Rispondi alle domande seguenti sulla presentazione dello studio de La filosofia della libertà.
1. In quale periodo si è svolto il corso settimanale?
2. Chi ha registrato e trascritto le lezioni?
3. Che cosa è stato omesso di proposito nelle citazioni?

## [TESTO DI PARTENZA]
━━━━━━━━━━━━━━━━━━━━

0 – Presentazione – Introduzione

Amor, che ne la mente mi ragiona.

Uno studio de La filosofia della libertà di Rudolf Steiner.

di Lucio Russo


 

Presentazione

Dall’ottobre del 1998 al giugno del 1999, ho svolto, presso la sede della Società Antroposofica Romana, un corso settimanale di studio su La filosofia della libertà di Rudolf Steiner (Editrice Antroposofica – Milano, 1966). A mia insaputa, l’amico Roberto Marcelli, cui va la mia più sincera gratitudine, ha registrato tutte le “lezioni”, le ha pazientemente trascritte e me le ha poi fatte avere.

 

Mi sono ritrovato così tra le mani più di 250 cartelle che mal si sarebbero prestate, nonostante l’accuratezza della trascrizione, a un’immediata pubblicazione. Una cosa è infatti l’esposizione orale, altra quella scritta. E per quanto si voglia conservare nella seconda il carattere della prima, si rende pur sempre necessaria una qualche rielaborazione. Comunque sia, il testo che qui presento, più che una “rielaborazione”, è un vero e proprio “rifacimento” della trascrizione originaria. Nella speranza di riuscire a essere più chiaro ed esauriente, ho infatti eliminato alcune parti, ne ho modificate altre e ne ho aggiunte altre ancora. Ho anche arricchito il numero delle citazioni, ma, per non appesantire il lavoro e non stravolgerne la forma iniziale, ho volutamente omesso di corredarle, com’è consuetudine, dei relativi riferimenti bibliografici (e ne faccio quindi ammenda).

━━━━━━━━━━━━━━━━━━━━

## [VOCI FORNITE]
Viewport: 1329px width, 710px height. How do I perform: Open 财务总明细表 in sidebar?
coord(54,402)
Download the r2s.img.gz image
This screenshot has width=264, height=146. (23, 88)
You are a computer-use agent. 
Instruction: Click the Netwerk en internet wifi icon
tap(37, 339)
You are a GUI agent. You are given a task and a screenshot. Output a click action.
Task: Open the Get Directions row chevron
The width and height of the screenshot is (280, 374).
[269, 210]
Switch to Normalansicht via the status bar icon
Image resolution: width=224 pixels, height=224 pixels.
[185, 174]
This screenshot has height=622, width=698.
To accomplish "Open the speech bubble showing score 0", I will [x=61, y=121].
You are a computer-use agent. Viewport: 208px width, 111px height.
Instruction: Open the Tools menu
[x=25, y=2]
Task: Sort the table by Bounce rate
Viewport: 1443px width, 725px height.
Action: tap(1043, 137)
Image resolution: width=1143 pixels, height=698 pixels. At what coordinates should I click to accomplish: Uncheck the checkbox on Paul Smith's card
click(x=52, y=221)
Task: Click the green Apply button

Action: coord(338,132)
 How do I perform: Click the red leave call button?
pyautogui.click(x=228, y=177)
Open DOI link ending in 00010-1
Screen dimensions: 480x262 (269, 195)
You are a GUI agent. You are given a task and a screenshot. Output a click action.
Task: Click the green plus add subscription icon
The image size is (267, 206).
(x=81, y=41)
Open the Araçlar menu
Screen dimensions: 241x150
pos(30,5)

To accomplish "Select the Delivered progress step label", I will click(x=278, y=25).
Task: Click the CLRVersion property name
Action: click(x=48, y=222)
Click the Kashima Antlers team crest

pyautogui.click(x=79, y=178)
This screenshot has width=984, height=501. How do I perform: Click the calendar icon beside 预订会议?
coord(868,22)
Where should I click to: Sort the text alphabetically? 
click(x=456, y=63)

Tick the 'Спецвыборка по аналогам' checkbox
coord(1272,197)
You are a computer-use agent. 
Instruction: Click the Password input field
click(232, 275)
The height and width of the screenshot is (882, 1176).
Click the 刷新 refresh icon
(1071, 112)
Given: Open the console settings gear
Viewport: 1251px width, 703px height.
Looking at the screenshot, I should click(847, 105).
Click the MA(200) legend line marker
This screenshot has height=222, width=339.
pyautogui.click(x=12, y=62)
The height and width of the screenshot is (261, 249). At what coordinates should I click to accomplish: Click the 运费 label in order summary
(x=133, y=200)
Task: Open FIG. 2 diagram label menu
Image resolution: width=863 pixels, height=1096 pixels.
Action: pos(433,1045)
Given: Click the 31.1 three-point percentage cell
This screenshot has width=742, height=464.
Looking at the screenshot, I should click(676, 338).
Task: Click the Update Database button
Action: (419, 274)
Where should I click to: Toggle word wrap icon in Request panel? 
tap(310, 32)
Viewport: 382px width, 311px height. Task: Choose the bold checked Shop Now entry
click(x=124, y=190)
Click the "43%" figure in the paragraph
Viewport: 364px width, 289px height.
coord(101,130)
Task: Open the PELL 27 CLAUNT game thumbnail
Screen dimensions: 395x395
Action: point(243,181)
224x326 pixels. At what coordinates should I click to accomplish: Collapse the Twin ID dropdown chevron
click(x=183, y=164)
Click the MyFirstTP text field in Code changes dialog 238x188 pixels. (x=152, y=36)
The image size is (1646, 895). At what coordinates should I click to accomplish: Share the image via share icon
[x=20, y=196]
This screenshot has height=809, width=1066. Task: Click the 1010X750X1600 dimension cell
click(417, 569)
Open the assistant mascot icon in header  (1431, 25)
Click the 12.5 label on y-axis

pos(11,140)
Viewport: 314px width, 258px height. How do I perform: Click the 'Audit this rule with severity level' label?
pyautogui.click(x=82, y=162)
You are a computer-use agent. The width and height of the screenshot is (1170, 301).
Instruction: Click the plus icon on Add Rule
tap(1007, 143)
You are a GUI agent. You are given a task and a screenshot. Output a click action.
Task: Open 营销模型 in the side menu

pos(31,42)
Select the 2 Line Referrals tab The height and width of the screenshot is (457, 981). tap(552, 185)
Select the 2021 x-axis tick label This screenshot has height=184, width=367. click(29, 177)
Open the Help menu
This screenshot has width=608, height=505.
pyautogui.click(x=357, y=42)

━━━━━━━━━━━━━━━━━━━━

## [LA SOLUZIONE]
1. Dall'ottobre del 1998 al giugno del 1999.
2. Roberto Marcelli.
3. I relativi riferimenti bibliografici.